Berlin property company Deutsche Wohnen has been fined more than £12.4m (€14.5m) due to a GDPR breach.
The company allegedly retained old customer data, which is a breach of administrative obligations, rather than a data breach which is loss or misuse of customer data.
On its website, the NAEA, said in a statement that this was reportedly the first GDPR fine in response to a company’s data retention activity and the largest fine received by a property company.
The association also says that although an incident taking place in Germany, the punishment will be viewed by other regulators – including the UK’s Information Commission – as an indicator of fines.
Personal data
Deutsche Wohnen was found to have breached obligations to keep personal data for “no longer than is necessary for the purposes for which the personal data are processed”, to ensure that personal data is adequate, relevant and limited to what is necessary; and to provide appropriate technical and organisational measures designed to implement data protection principles.

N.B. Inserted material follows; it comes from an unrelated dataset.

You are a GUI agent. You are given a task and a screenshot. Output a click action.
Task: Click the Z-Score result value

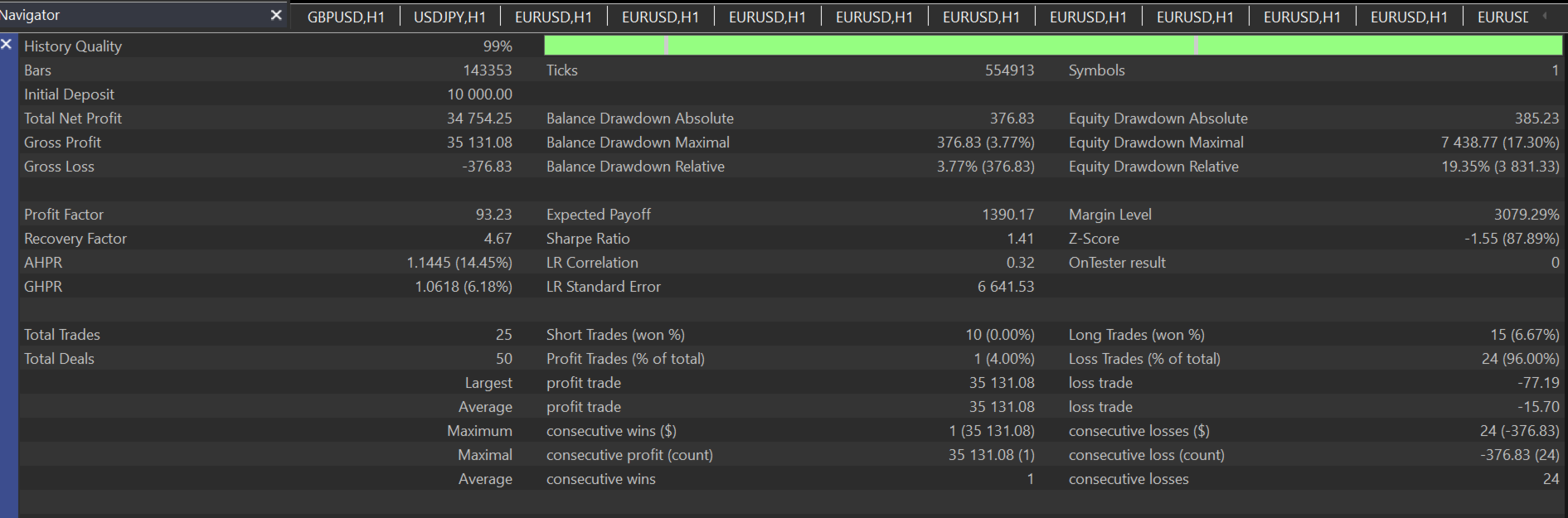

Despite the regulator’s request that it revise these activities, Deutsche Wohnen’s improvements did not go far enough.
This fine far exceeds the previous German record of some €200,000 levied against Delivery Hero Germany and is among the steepest penalties ever imposed in Europe for violations of data protection laws.
The Berlin Commissioner for Data Protection and Freedom of Information (Berliner Beauftragte für Datenschutz und Informationsfreiheit – Berlin DPA) issued the fine, the highest German GDPR fine to date.
This fine far exceeds the previous German record of some €200,000 levied against Delivery Hero Germany and is among the steepest penalties ever imposed in Europe for violations of data protection laws.
GDPR
The Berlin DPA considered retaining data substantially longer than necessary a breach of the GDPR, in three respects: first, the controller did not have a legal ground to store personal data longer than was necessary; second, this was considered an infringement of the data protection by design requirements under Article 25 (1) GDPR; and, finally, it was an infringement of the general processing principles set out in Article 5 GDPR.
The head of the Berlin DPA recently gave some background in an interview. She said that Deutsche Wohnen could have readily complied by implementing an archiving system which separates data with different retention periods thereby allowing differentiated deletion periods as such solutions are commercially available.
The NAEA says the fine could have been millions of pounds higher, but Deutsche Wohnen is co-operating with the investigation and took steps to address its failure.
The NAEA added: “This case highlights to property companies the need to regularly review their data processes and the data which is kept.”